*** Dataset entries

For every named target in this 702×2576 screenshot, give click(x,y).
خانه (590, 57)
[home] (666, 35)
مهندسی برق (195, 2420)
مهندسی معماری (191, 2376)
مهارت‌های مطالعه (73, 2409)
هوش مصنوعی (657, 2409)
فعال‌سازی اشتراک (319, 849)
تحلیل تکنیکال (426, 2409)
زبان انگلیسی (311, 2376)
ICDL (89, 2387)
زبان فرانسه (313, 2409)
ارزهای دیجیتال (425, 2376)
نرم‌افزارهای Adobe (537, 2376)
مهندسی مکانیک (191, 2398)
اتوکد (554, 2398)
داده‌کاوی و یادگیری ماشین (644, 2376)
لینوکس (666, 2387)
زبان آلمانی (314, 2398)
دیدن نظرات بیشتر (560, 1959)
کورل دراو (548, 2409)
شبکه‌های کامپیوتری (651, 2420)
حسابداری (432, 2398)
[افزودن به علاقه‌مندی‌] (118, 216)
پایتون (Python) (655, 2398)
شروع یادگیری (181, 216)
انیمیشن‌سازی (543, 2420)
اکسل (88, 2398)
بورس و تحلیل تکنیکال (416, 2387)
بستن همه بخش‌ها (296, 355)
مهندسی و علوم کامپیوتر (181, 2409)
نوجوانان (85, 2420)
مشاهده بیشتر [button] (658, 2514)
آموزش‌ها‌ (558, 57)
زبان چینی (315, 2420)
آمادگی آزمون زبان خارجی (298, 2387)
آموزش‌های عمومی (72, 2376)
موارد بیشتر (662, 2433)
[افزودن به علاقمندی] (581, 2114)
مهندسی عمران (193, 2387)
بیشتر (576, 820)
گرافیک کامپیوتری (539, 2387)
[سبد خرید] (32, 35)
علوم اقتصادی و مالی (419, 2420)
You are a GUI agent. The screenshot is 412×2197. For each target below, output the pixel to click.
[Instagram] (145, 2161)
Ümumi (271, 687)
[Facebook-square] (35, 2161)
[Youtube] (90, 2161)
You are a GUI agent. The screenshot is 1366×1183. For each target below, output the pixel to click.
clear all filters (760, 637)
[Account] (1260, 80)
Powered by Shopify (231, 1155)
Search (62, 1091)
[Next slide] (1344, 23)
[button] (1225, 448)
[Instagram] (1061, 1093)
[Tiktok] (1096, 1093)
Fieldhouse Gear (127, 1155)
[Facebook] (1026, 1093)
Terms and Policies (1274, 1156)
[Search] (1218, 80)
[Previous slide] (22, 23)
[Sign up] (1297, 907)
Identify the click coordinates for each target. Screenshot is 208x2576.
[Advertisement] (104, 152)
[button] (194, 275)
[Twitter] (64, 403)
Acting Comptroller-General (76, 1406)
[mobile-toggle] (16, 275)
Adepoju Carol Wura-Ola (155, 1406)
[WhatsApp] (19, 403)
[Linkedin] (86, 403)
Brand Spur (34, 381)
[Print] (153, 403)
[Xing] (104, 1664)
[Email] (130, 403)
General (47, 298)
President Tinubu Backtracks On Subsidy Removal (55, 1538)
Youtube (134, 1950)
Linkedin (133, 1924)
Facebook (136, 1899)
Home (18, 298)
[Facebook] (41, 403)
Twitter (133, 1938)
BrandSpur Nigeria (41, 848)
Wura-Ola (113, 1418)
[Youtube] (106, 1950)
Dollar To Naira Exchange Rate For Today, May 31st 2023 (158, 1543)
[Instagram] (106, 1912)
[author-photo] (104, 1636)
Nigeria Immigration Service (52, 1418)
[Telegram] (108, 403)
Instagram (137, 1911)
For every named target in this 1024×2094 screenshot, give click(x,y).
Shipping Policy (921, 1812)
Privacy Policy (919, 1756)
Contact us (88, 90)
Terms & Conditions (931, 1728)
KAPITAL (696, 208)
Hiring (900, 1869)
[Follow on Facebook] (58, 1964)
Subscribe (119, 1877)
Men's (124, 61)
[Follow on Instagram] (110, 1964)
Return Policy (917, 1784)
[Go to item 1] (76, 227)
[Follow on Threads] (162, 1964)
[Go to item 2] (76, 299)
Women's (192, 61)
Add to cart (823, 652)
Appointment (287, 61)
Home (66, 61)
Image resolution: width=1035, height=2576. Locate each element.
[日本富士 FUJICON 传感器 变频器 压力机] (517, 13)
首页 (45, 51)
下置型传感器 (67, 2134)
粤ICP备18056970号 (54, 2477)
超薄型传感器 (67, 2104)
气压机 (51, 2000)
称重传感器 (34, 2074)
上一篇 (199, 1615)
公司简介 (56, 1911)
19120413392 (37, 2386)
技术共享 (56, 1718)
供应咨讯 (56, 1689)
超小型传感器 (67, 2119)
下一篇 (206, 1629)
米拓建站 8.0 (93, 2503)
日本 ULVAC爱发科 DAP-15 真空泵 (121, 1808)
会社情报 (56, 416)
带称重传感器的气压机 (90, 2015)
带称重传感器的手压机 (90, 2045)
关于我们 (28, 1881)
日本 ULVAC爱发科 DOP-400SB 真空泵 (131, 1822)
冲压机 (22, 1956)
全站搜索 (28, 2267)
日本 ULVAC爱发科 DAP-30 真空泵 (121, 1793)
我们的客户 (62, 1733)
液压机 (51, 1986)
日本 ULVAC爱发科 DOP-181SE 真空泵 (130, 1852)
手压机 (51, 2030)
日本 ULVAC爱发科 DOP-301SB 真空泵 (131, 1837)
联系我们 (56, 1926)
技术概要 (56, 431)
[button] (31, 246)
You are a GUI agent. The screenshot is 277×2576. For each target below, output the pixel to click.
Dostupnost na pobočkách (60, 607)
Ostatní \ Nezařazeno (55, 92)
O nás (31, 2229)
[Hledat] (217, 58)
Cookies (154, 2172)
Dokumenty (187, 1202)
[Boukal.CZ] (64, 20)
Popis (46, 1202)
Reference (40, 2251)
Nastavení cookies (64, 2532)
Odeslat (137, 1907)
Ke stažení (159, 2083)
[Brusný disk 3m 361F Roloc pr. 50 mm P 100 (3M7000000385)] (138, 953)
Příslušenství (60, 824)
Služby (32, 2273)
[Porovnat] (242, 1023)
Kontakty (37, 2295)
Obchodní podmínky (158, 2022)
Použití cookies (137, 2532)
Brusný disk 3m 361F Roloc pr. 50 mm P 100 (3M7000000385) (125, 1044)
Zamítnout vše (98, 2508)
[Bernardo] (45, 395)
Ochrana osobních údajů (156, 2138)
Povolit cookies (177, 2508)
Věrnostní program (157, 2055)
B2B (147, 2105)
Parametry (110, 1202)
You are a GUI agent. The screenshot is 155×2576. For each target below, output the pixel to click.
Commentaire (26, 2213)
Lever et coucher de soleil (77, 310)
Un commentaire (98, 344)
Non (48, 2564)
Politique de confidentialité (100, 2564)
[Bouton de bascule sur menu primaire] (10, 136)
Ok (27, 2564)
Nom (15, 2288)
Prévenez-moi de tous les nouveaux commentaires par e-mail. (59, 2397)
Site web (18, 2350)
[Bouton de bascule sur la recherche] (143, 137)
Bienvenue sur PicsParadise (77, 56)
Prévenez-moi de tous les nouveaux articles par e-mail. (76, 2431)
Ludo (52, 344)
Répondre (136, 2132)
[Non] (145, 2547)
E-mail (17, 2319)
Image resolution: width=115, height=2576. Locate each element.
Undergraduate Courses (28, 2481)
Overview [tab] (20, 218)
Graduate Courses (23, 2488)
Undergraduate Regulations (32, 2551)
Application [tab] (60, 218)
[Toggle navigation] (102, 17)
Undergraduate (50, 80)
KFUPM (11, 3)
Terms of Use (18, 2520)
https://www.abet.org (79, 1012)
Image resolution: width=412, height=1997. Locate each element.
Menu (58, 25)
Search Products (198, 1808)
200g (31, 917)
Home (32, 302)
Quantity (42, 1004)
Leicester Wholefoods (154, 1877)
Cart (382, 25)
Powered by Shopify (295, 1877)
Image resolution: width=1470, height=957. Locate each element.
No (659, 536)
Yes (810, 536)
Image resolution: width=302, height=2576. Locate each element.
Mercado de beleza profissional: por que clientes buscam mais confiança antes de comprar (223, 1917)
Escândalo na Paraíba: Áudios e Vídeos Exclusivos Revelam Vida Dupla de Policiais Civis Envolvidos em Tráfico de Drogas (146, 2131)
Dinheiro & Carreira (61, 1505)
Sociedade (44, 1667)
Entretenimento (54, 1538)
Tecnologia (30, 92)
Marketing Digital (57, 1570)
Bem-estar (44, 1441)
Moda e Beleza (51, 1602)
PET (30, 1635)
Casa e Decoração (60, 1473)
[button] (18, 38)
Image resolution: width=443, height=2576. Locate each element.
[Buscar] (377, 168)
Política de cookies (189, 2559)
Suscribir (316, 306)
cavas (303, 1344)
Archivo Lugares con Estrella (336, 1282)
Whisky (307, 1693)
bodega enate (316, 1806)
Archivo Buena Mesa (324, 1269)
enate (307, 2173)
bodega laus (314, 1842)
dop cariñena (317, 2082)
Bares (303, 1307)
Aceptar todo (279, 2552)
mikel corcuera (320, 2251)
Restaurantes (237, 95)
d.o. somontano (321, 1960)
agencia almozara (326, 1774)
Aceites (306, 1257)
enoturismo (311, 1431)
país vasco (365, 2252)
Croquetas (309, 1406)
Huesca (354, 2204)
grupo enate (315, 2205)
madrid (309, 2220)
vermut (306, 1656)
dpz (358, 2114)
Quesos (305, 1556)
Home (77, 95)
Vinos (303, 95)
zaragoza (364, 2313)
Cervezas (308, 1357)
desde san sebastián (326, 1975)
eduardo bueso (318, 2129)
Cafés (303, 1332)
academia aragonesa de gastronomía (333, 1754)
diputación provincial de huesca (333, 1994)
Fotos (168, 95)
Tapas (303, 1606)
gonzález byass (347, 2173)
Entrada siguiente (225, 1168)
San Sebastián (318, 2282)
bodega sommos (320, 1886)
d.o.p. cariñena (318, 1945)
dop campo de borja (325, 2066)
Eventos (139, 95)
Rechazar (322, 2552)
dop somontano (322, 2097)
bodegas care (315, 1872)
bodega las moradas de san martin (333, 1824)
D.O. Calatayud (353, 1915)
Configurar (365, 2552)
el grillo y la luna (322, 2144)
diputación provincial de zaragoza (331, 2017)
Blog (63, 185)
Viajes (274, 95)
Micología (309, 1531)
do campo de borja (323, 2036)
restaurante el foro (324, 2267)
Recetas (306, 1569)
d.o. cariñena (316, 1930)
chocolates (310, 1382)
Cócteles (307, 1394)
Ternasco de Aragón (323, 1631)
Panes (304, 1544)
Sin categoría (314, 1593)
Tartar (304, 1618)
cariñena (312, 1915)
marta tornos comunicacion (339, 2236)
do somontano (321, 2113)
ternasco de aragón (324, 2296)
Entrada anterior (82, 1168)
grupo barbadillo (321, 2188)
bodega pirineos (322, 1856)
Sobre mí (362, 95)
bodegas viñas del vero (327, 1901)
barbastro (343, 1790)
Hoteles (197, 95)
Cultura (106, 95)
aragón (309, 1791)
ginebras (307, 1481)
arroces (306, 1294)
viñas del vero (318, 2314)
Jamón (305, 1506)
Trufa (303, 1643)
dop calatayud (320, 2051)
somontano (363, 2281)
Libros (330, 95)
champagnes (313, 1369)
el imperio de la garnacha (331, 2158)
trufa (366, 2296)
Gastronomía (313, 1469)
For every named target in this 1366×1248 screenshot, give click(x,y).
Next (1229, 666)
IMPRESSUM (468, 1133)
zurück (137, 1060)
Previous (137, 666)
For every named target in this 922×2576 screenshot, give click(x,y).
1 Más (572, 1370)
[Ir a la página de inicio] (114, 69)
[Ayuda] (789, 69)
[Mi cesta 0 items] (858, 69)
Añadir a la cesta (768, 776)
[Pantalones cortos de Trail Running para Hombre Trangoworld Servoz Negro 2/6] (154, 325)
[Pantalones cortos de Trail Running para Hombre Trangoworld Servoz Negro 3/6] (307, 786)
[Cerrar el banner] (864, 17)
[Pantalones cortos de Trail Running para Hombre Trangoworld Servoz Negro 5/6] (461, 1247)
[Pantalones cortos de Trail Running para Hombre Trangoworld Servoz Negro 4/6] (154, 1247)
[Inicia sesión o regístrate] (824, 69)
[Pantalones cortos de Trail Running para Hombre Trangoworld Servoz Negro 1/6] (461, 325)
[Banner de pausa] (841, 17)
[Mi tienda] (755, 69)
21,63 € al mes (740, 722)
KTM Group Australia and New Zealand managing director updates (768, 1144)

******

* _Exercise objective_
Look above for the line with "país vasco (365, 2252)" and the line with "Blog (63, 185)". Retype those two lines and every line between them exactly, adding nothing.

* _Written answer_
país vasco (365, 2252)
Croquetas (309, 1406)
Huesca (354, 2204)
grupo enate (315, 2205)
madrid (309, 2220)
vermut (306, 1656)
dpz (358, 2114)
Quesos (305, 1556)
Home (77, 95)
Vinos (303, 95)
zaragoza (364, 2313)
Cervezas (308, 1357)
desde san sebastián (326, 1975)
eduardo bueso (318, 2129)
Cafés (303, 1332)
academia aragonesa de gastronomía (333, 1754)
diputación provincial de huesca (333, 1994)
Fotos (168, 95)
Tapas (303, 1606)
gonzález byass (347, 2173)
Entrada siguiente (225, 1168)
San Sebastián (318, 2282)
bodega sommos (320, 1886)
d.o.p. cariñena (318, 1945)
dop campo de borja (325, 2066)
Eventos (139, 95)
Rechazar (322, 2552)
dop somontano (322, 2097)
bodegas care (315, 1872)
bodega las moradas de san martin (333, 1824)
D.O. Calatayud (353, 1915)
Configurar (365, 2552)
el grillo y la luna (322, 2144)
diputación provincial de zaragoza (331, 2017)
Blog (63, 185)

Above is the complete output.